The US regulator has cleared Orserdu (elacestrant) for patients with advanced or metastatic hormone receptor-positive, HER2-negative breast cancer – after at least one prior line of hormonal therapy – who have a mutation called ESR1 in the oestrogen receptor.

The regulatory filing for the drug did not specify that use should be limited to the ESR1-positive population, so the FDA has approved a narrower label than originally sought when Stemline filed the drug last August.

New York-headquartered Stemline, which licensed global rights to elacestrant from Radius Health in July 2020, said the new drug is the first hormonal therapy with a novel mechanism of action in more than two decades.

The company plans to launch Orserdu onto the US market "soon", so is on track to beat some much larger pharma companies developing oral SERDS to market, including Roche with giredestrant and AstraZeneca with camizestrant.

Sanofi was arguably furthest ahead in developing the class with its amcenestrant candidate, but abandoned the programme last year after it failed a phase 3 study as a first-line therapy for HR+/HER2- advanced breast cancer, which took an 'all-comer' approach to recruitment and did not enrich the cohort for ESR1 mutations.

Around 70% of all metastatic breast cancer cases are HR+/HER2-, and according to Stemline, ESR1 mutations are found in up to 40% of these tumours, suggesting that there should be plenty of eligible – if it can encourage use of ESR1 testing.

In tandem with the new drug's approval the FDA also cleared an ESR1 companion diagnostic developed by Guardant Health.

Orserdu's approval is based on the results of the EMERALD trial, which demonstrated a statistically significant 45% improvement in progression-free survival (PFS) in ESR1-positive patients compared to a control group treated with standard second-line endocrine monotherapies, such as injectable fulvestrant – sold by AZ as Faslodex and the only SERD approved for breast cancer – or aromatase inhibitors like letrozole, anastrozole, or exemestane.

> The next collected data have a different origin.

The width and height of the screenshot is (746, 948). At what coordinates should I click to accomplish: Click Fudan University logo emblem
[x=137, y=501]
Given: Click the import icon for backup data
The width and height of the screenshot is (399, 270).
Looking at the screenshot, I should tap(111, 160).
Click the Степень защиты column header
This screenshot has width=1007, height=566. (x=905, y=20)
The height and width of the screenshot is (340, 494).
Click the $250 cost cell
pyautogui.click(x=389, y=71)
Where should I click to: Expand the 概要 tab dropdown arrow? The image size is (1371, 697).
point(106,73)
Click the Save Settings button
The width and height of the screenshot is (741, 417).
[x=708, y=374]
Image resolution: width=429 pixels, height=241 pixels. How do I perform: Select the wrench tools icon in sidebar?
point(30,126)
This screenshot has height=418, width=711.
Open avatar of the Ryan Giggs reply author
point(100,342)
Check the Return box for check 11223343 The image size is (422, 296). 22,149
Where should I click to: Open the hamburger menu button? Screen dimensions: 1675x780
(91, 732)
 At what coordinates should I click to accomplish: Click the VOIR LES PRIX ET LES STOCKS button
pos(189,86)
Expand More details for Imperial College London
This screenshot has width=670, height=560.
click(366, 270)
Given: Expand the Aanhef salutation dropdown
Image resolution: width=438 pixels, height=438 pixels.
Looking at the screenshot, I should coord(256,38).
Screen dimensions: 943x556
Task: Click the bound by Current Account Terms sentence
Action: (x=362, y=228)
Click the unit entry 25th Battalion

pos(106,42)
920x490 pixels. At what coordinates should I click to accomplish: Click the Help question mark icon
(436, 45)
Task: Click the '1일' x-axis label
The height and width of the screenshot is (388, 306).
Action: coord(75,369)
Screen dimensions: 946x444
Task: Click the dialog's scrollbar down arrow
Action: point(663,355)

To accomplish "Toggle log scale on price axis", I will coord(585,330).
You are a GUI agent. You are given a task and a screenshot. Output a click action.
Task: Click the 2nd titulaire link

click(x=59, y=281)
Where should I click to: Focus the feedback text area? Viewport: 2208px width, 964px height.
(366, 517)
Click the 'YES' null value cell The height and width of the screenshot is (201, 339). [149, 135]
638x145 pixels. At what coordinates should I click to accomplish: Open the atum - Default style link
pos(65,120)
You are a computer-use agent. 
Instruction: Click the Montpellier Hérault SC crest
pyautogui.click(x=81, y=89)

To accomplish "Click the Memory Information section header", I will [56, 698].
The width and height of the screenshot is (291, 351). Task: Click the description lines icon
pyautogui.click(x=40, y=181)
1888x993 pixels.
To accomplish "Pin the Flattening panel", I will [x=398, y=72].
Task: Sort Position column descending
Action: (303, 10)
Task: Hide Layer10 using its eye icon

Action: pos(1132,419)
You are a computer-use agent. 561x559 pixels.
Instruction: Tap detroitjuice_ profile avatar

For the overall group, there was a 30% improvement in PFS, at 22% at 12 months for Orserdu versus 9% for the control therapies, and almost 27% and 8%, respectively, for the ESR1 subgroup.

The FDA approved Orserdu under its fast track and priority designations, ahead of a planned decision deadline in the middle of February. Meanwhile, a marketing application is also under review by the European Medicines Agency.